_WORK INSTRUCTION_. With the images removed, write out every line below exactly.
—————
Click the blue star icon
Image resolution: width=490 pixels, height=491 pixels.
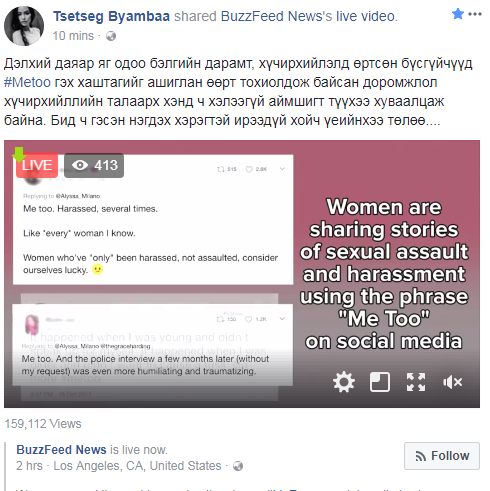pos(458,14)
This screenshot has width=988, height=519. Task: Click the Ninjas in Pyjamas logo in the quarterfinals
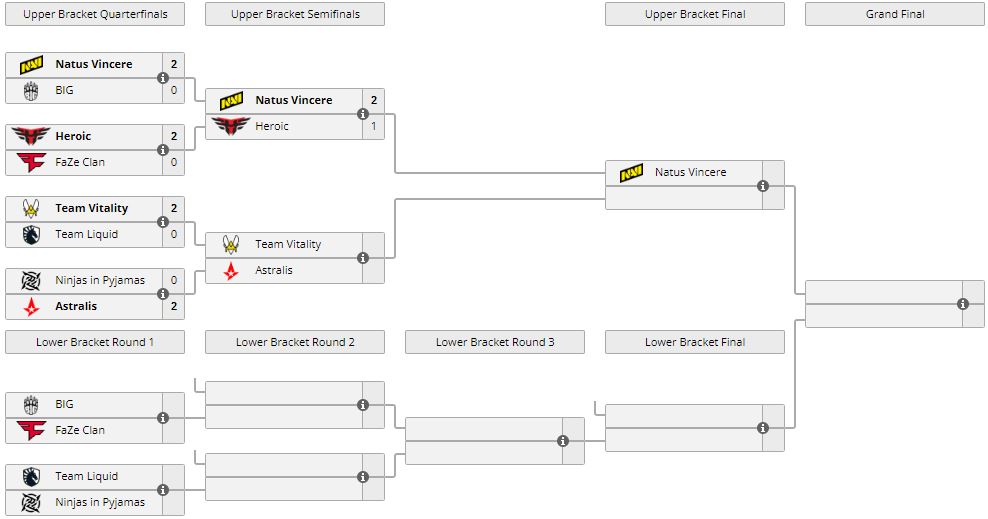click(x=31, y=280)
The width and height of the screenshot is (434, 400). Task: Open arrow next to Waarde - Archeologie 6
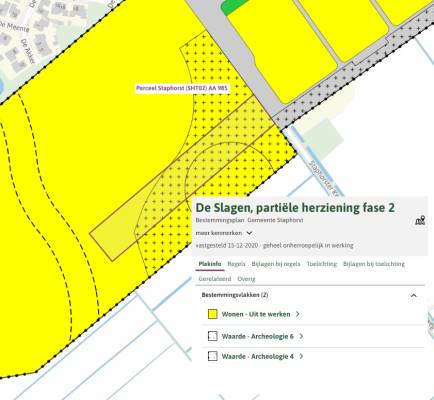[301, 336]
—————
_TASK OUTPUT_.
Click the blue star icon
Image resolution: width=490 pixels, height=491 pixels.
pos(458,14)
This screenshot has width=988, height=519. Task: Click the Ninjas in Pyjamas logo in the quarterfinals
click(x=31, y=280)
The width and height of the screenshot is (434, 400). Task: Open arrow next to Waarde - Archeologie 6
[301, 336]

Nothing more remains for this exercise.